وَيُعَلِّمُهُ الْكِتَابَ وَالْحِكْمَةَ وَالتَّوْرٰيةَ وَالْاِنْج۪يلَۚ

“Ve ona, kitabı, hikmeti, Tevrat’ı ve İncil’i öğretir.” (Âl-i İmrân 3/48)

7) Muhammed’e şeriatı ve tevhidi öğretti.

وَاَنْزَلَ اللّٰهُ عَلَيْكَ الْكِتَابَ وَالْحِكْمَةَ وَعَلَّمَكَ مَا لَمْ تَكُنْ تَعْلَمُۜ

“Allah, sana kitabı (Kur’ân’ı) ve hikmeti indirmiş ve sana bilmediğin şeyleri öğretmiştir.” (Nisâ 4/113)

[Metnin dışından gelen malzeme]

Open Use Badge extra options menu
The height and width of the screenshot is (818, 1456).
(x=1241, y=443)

Fahreddin-i Razi (rh) bunları belirttikten sonra der ki;

Hz. Âdem’in ilmi, ona secde ve tahiyyenin (selam) yapılmasına;
Hz. Hızır’ın ilmi, Mûsâ ve Yûşa gibi talebelerinin bulunmasına;
Hz. Yûsuf’un ilmi, ehlinin ve memleketinin bulunmasına;
Hz. Dâvûd’un ilmi, reislik ve üstün bir derecenin elde edilmesine;
Hz. Süleyman’ın ilmi, Belkıs’ın bulunup ona galib gelinmesine;
Hz. Îsâ’nın ilmi, annesinden töhmetin kalkmasına;
Hz. Muhammed’in ilmi de, şefaatinin bulunmasına bir sebep olmuşlardır. (Mefâtîhu’l-Gayb, 2/281)

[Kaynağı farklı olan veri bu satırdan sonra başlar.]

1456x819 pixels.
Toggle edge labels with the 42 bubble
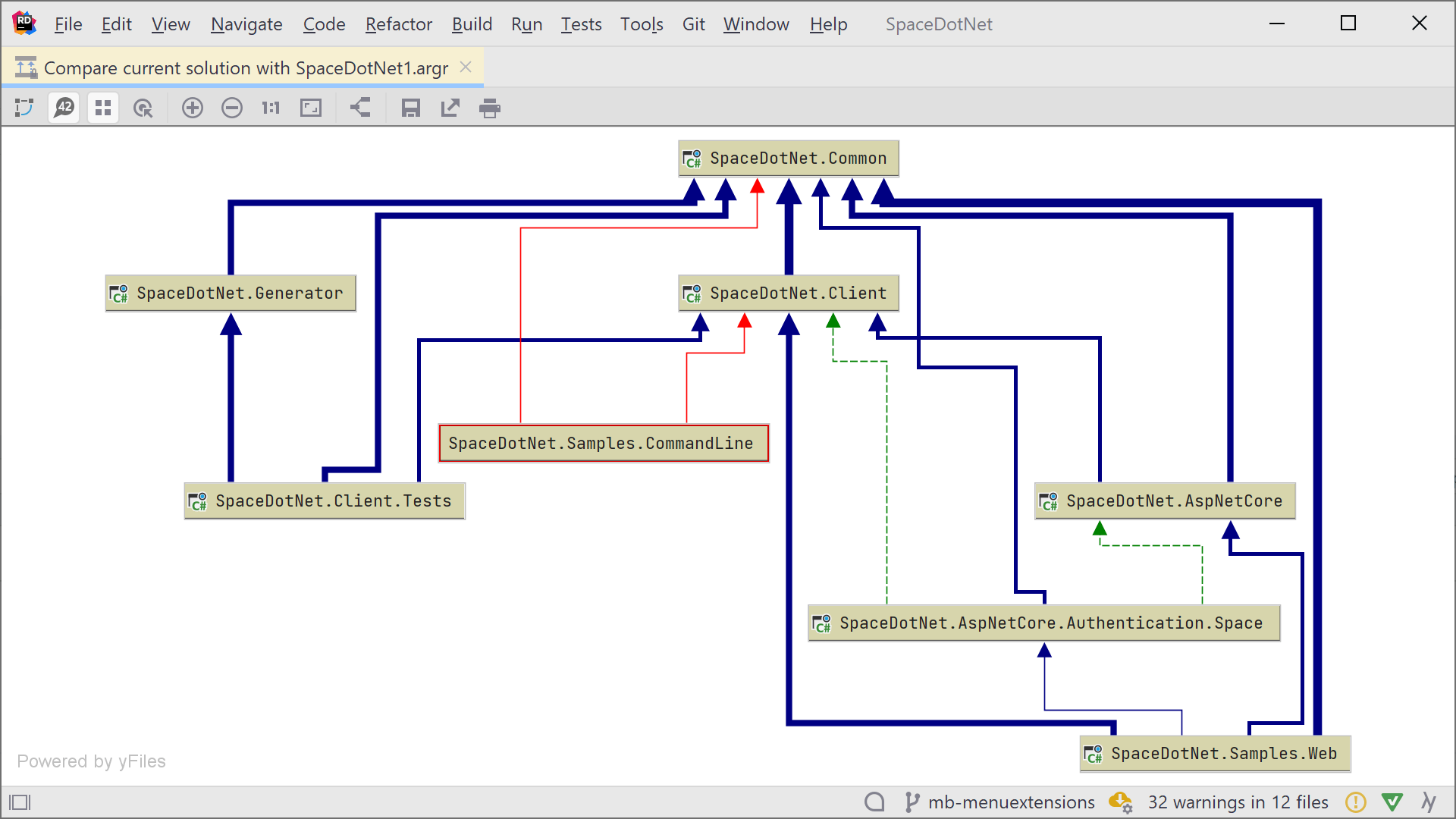64,108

Enbiyâ sûresi 80. âyette geçen لَبُوسٍ / Lebus sadece zırh anlamına mı gelir, yoksa genel manada bütün savaş malzemeleri ve savaş taktikleri anlamlarını da ihtiva eder mi? Bunu ileri ki derslerde göreceğiz…

Hz. Dâvûd hem peygamber hem hükümdar olarak görevlendirilmiş ve 40 yıl süren bir iktidar, hükümdarlık süreci olmuştu.

Bu 40 yılın ilk yedi yılında başkenti el-Halil olan, geri kalan 33 yılında ise başkenti Kudüs olan bir Dâvûd Hükümranlığı dönemi oluşmuştu.

Hz. Ömer (ra); “Bir evden bir kurban yeter!”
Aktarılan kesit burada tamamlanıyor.